In The Martian and Sicario, the landscapes are foreboding characters all their own. These two video essays by Ashley Perry show how Denis Villeneuve and Ridley Scott did it, and it all comes down to the formative setting.

As opposed to a neutral setting, in which the landscape is indifferent to the action or the characters, a formative setting seeks to express the character's psychology. As such, your setting should be working in service of dramatic action rather than just existing simply as the space for the action to unfold. 


In Sicario, some of the most tense moments occur when nothing happens at all:

Similar to the way in which Sergio Leone explored the barren landscapes of the Old West as blank canvases for man's greed in his classic spaghetti westerns, Villeneuve's desert shows us a landscape whose dilapidation can only be profited upon through violence and crime. Throughout the course of the film, the character of Kate Macer discovers that the poor men involved in the drug cartel she's investigating are just as expendable as the ramshackle slums of Mexico. Ultimately, she learns the FBI values her own life similarly. This danger is ever-prevalent in her mind, and it's expressed through the landscape.
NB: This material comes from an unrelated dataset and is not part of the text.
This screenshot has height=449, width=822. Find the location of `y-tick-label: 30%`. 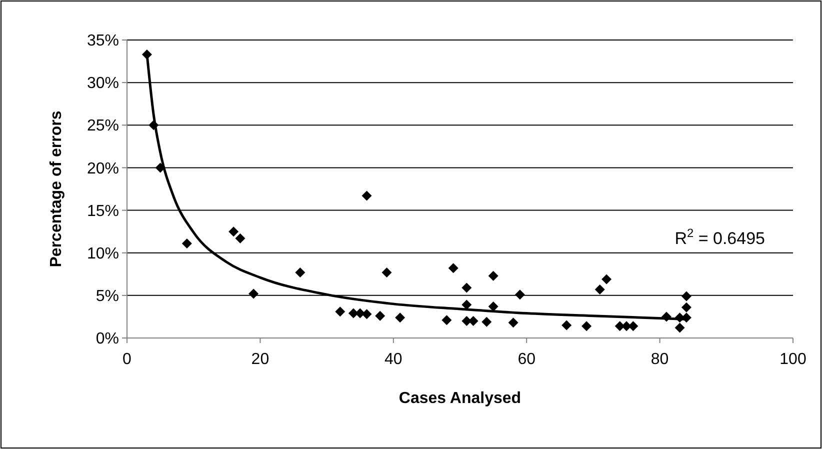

Ridley Scott takes this concept of desert as a blank canvas to the next level in The Martian:

So many different things go wrong for Mark Watney in this movie, and Scott provides us with a plethora of tactics for experiencing the astronaut's isolation. But work quite as brilliantly as the director's use of landscape. What Perry highlights in this essay so well is Scott's use of juxtaposition between the enormous landscape and minute being. It's hard for the viewer to be hopeful when they get a sense for the scale of what Watney's up against, but in contrast, Watney's incessant will to live provides them with what is perhaps the central conflict for the entire film.